DATASET RECORDS ▸
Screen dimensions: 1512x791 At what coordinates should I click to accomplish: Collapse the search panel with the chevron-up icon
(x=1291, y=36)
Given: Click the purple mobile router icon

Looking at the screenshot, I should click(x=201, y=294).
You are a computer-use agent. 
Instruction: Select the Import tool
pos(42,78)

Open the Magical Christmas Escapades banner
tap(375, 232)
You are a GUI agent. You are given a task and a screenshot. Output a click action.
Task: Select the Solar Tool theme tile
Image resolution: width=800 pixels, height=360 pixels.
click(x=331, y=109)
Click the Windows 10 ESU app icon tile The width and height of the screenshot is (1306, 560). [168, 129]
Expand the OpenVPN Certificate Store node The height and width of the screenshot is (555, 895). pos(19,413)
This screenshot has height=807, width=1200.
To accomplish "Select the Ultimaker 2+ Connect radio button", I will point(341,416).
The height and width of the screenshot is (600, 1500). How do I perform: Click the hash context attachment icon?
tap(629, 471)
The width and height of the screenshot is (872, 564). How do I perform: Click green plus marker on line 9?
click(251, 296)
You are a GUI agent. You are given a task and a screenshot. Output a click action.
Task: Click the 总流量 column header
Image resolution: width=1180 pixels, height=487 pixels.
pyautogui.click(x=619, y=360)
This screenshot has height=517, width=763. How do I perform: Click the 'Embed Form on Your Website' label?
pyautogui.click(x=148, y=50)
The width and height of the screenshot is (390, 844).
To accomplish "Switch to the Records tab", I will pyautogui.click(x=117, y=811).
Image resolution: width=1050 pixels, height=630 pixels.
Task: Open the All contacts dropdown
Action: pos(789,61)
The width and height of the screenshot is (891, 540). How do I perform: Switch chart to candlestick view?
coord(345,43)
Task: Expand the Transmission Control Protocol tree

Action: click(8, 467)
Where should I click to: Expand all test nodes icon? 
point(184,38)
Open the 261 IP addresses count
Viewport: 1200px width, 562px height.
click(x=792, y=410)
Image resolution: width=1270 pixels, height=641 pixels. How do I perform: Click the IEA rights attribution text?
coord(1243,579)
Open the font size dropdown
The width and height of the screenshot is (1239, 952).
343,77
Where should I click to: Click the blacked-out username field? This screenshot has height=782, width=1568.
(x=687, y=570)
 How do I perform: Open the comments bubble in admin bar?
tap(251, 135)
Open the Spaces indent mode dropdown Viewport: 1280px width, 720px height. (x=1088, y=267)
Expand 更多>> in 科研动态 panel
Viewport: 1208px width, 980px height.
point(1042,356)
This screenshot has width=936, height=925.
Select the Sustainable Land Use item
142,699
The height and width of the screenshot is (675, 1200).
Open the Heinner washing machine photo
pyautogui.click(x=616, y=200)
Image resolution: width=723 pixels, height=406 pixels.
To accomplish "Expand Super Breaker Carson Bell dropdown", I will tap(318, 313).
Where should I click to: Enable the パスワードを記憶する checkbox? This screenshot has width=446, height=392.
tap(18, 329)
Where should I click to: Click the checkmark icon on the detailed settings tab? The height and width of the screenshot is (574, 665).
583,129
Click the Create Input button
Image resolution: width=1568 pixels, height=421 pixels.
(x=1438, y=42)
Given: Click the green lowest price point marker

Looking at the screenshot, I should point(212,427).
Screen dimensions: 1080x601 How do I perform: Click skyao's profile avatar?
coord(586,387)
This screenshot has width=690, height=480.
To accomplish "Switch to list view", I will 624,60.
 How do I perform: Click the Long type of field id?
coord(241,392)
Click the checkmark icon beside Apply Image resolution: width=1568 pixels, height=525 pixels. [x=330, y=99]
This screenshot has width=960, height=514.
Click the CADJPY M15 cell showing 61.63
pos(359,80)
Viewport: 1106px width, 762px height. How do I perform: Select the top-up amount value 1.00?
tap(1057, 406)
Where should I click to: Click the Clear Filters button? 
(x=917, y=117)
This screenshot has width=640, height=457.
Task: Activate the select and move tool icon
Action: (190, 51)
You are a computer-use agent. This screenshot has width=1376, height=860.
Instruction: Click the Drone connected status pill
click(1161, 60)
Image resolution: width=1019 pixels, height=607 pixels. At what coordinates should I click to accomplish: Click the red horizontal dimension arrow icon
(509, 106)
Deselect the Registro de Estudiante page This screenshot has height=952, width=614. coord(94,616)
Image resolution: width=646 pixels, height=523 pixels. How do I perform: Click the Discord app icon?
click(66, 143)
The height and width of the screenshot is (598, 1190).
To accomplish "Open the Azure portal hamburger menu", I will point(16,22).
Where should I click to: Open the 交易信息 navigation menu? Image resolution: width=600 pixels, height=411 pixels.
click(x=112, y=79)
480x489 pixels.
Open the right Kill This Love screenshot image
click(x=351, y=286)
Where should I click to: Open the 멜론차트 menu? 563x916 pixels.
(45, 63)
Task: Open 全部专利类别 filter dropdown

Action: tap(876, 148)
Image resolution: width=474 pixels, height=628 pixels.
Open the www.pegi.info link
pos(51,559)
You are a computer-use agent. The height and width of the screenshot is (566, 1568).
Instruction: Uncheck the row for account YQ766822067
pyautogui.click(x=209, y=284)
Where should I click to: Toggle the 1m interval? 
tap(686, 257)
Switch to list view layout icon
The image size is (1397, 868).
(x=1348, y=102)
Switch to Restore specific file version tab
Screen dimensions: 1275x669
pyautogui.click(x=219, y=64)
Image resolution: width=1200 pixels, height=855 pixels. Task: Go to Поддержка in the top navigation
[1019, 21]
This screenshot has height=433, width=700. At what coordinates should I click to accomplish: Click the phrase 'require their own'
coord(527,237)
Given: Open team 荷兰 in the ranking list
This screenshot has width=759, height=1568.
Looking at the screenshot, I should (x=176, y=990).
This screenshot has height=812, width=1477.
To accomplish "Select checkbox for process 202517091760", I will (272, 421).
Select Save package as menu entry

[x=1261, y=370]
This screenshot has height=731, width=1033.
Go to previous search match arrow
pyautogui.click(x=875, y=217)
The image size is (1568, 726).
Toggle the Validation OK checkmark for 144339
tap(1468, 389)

AIM OF THE EXERCISE ▸
Output the records once more, exactly as they stand.

TASK RESULT ▸
Screen dimensions: 1512x791 At what coordinates should I click to accomplish: Collapse the search panel with the chevron-up icon
(x=1291, y=36)
Given: Click the purple mobile router icon

Looking at the screenshot, I should click(x=201, y=294).
You are a computer-use agent. 
Instruction: Select the Import tool
pos(42,78)

Open the Magical Christmas Escapades banner
tap(375, 232)
You are a GUI agent. You are given a task and a screenshot. Output a click action.
Task: Select the Solar Tool theme tile
Image resolution: width=800 pixels, height=360 pixels.
click(x=331, y=109)
Click the Windows 10 ESU app icon tile The width and height of the screenshot is (1306, 560). [168, 129]
Expand the OpenVPN Certificate Store node The height and width of the screenshot is (555, 895). pos(19,413)
This screenshot has height=807, width=1200.
To accomplish "Select the Ultimaker 2+ Connect radio button", I will point(341,416).
The height and width of the screenshot is (600, 1500). How do I perform: Click the hash context attachment icon?
tap(629, 471)
The width and height of the screenshot is (872, 564). How do I perform: Click green plus marker on line 9?
click(251, 296)
You are a GUI agent. You are given a task and a screenshot. Output a click action.
Task: Click the 总流量 column header
Image resolution: width=1180 pixels, height=487 pixels.
pyautogui.click(x=619, y=360)
This screenshot has height=517, width=763. How do I perform: Click the 'Embed Form on Your Website' label?
pyautogui.click(x=148, y=50)
The width and height of the screenshot is (390, 844).
To accomplish "Switch to the Records tab", I will pyautogui.click(x=117, y=811).
Image resolution: width=1050 pixels, height=630 pixels.
Task: Open the All contacts dropdown
Action: pos(789,61)
The width and height of the screenshot is (891, 540). How do I perform: Switch chart to candlestick view?
coord(345,43)
Task: Expand the Transmission Control Protocol tree

Action: click(8, 467)
Where should I click to: Expand all test nodes icon? 
point(184,38)
Open the 261 IP addresses count
Viewport: 1200px width, 562px height.
click(x=792, y=410)
Image resolution: width=1270 pixels, height=641 pixels. How do I perform: Click the IEA rights attribution text?
coord(1243,579)
Open the font size dropdown
The width and height of the screenshot is (1239, 952).
343,77
Where should I click to: Click the blacked-out username field? This screenshot has height=782, width=1568.
(x=687, y=570)
 How do I perform: Open the comments bubble in admin bar?
tap(251, 135)
Open the Spaces indent mode dropdown Viewport: 1280px width, 720px height. (x=1088, y=267)
Expand 更多>> in 科研动态 panel
Viewport: 1208px width, 980px height.
point(1042,356)
This screenshot has width=936, height=925.
Select the Sustainable Land Use item
142,699
The height and width of the screenshot is (675, 1200).
Open the Heinner washing machine photo
pyautogui.click(x=616, y=200)
Image resolution: width=723 pixels, height=406 pixels.
To accomplish "Expand Super Breaker Carson Bell dropdown", I will tap(318, 313).
Where should I click to: Enable the パスワードを記憶する checkbox? This screenshot has width=446, height=392.
tap(18, 329)
Where should I click to: Click the checkmark icon on the detailed settings tab? The height and width of the screenshot is (574, 665).
583,129
Click the Create Input button
Image resolution: width=1568 pixels, height=421 pixels.
(x=1438, y=42)
Given: Click the green lowest price point marker

Looking at the screenshot, I should point(212,427).
Screen dimensions: 1080x601 How do I perform: Click skyao's profile avatar?
coord(586,387)
This screenshot has width=690, height=480.
To accomplish "Switch to list view", I will 624,60.
 How do I perform: Click the Long type of field id?
coord(241,392)
Click the checkmark icon beside Apply Image resolution: width=1568 pixels, height=525 pixels. [x=330, y=99]
This screenshot has width=960, height=514.
Click the CADJPY M15 cell showing 61.63
pos(359,80)
Viewport: 1106px width, 762px height. How do I perform: Select the top-up amount value 1.00?
tap(1057, 406)
Where should I click to: Click the Clear Filters button? 
(x=917, y=117)
This screenshot has width=640, height=457.
Task: Activate the select and move tool icon
Action: (190, 51)
You are a computer-use agent. This screenshot has width=1376, height=860.
Instruction: Click the Drone connected status pill
click(1161, 60)
Image resolution: width=1019 pixels, height=607 pixels. At what coordinates should I click to accomplish: Click the red horizontal dimension arrow icon
(509, 106)
Deselect the Registro de Estudiante page This screenshot has height=952, width=614. coord(94,616)
Image resolution: width=646 pixels, height=523 pixels. How do I perform: Click the Discord app icon?
click(66, 143)
The height and width of the screenshot is (598, 1190).
To accomplish "Open the Azure portal hamburger menu", I will point(16,22).
Where should I click to: Open the 交易信息 navigation menu? Image resolution: width=600 pixels, height=411 pixels.
click(x=112, y=79)
480x489 pixels.
Open the right Kill This Love screenshot image
click(x=351, y=286)
Where should I click to: Open the 멜론차트 menu? 563x916 pixels.
(45, 63)
Task: Open 全部专利类别 filter dropdown

Action: tap(876, 148)
Image resolution: width=474 pixels, height=628 pixels.
Open the www.pegi.info link
pos(51,559)
You are a computer-use agent. The height and width of the screenshot is (566, 1568).
Instruction: Uncheck the row for account YQ766822067
pyautogui.click(x=209, y=284)
Where should I click to: Toggle the 1m interval? 
tap(686, 257)
Switch to list view layout icon
The image size is (1397, 868).
(x=1348, y=102)
Switch to Restore specific file version tab
Screen dimensions: 1275x669
pyautogui.click(x=219, y=64)
Image resolution: width=1200 pixels, height=855 pixels. Task: Go to Поддержка in the top navigation
[1019, 21]
This screenshot has height=433, width=700. At what coordinates should I click to accomplish: Click the phrase 'require their own'
coord(527,237)
Given: Open team 荷兰 in the ranking list
This screenshot has width=759, height=1568.
Looking at the screenshot, I should (x=176, y=990).
This screenshot has height=812, width=1477.
To accomplish "Select checkbox for process 202517091760", I will (272, 421).
Select Save package as menu entry

[x=1261, y=370]
This screenshot has height=731, width=1033.
Go to previous search match arrow
pyautogui.click(x=875, y=217)
The image size is (1568, 726).
Toggle the Validation OK checkmark for 144339
tap(1468, 389)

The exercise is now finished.